*** Opening Page extract ***
Re: Corpora: POS disambiguation

Adwait Ratnaparkhi (adwait@unagi.cis.upenn.edu)
Wed, 22 Oct 1997 13:50:02 -0400

D.H. Van Uytsel wrote:

> Dear corpora subscriber,
>
> I would like to tag a running text containing a few M words. It is not the
> focus of my research, so I can't spend too much time on this. As a poor
> researcher, I have looked around for some good freeware. For my purposes, it
> should be
>
> - compilable for Solaris, or easy to port to it
> - allow user-defined tag sets and lexica
> - allow use with any western language
> - allow unsupervised training
> - fast in tagging
> - fast in training
> - accurate (95% correct tagging)
> - robust against overtraining
>

I have written a statistical tagger based on a maximum entropy model ,
which I refer to as MXPOST (for lack of a better name).

It is written in Java, and the executable (i.e., "bytecode") is free for
research purposes.
It should, in theory, run on any platform with a java interpreter.
*** Closing Page extract ***
> **Assignment a**: According to the forum post, in what programming language is the MXPOST tagger written?
*** Opening Data provided ***
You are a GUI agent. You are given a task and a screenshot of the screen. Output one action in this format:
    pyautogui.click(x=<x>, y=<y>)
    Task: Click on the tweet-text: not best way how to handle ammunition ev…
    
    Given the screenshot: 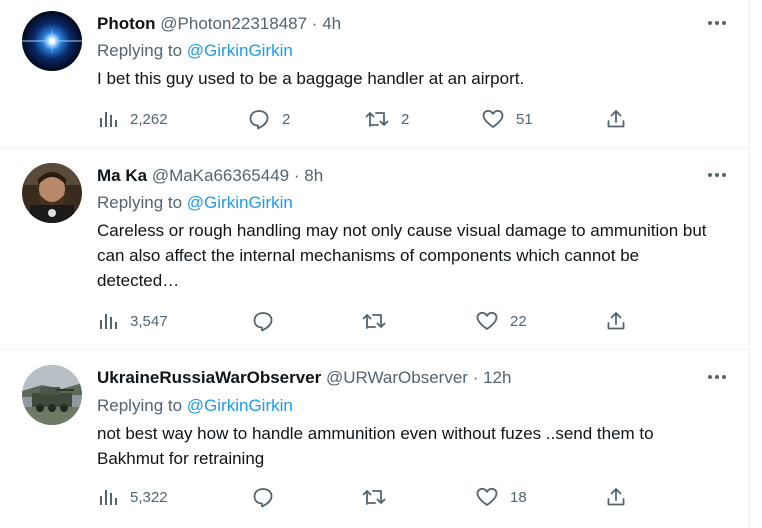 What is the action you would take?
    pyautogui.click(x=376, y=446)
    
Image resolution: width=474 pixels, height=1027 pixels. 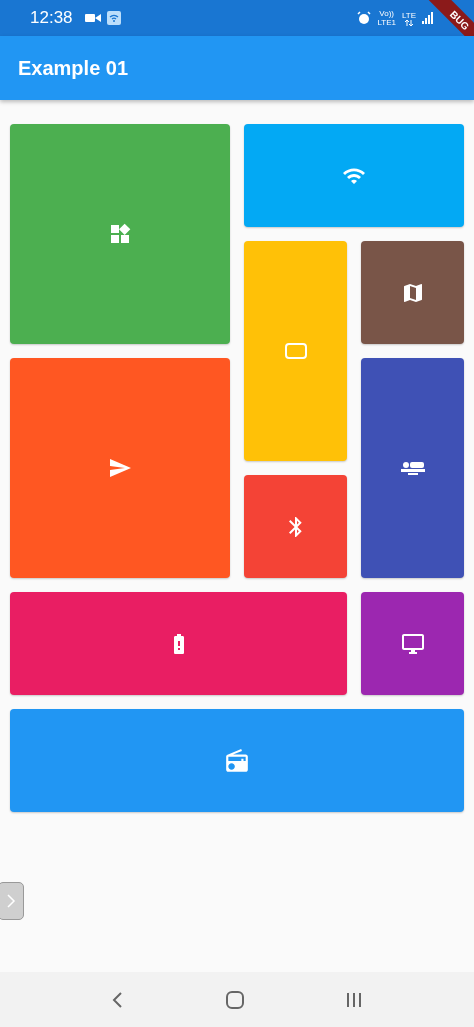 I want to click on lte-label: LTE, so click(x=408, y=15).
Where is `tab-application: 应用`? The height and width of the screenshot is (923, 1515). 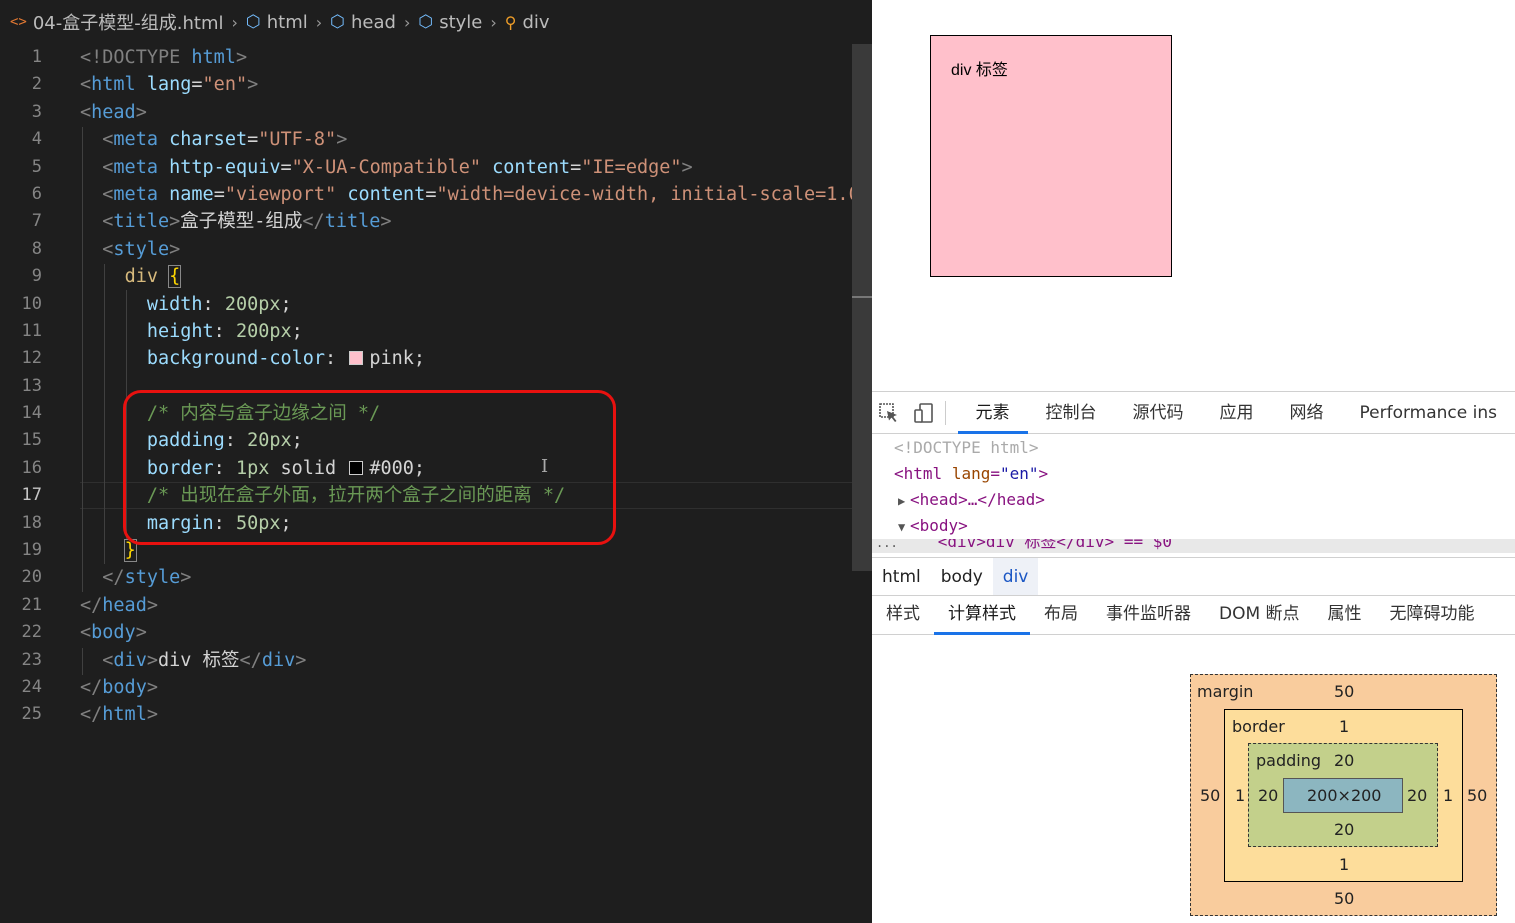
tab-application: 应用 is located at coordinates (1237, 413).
*** Closing Data provided ***
> **Assignment b**: Copy the data records from the line with "is (923, 1515)." through the end of the records, swapping "screenshot" for "image" and keeping everything else the same. Omit the pictures.

> **Exercise answer a**: Java

> **Exercise answer b**:
Where is `tab-application: 应用`? The height and width of the image is (923, 1515). 
tab-application: 应用 is located at coordinates (1237, 413).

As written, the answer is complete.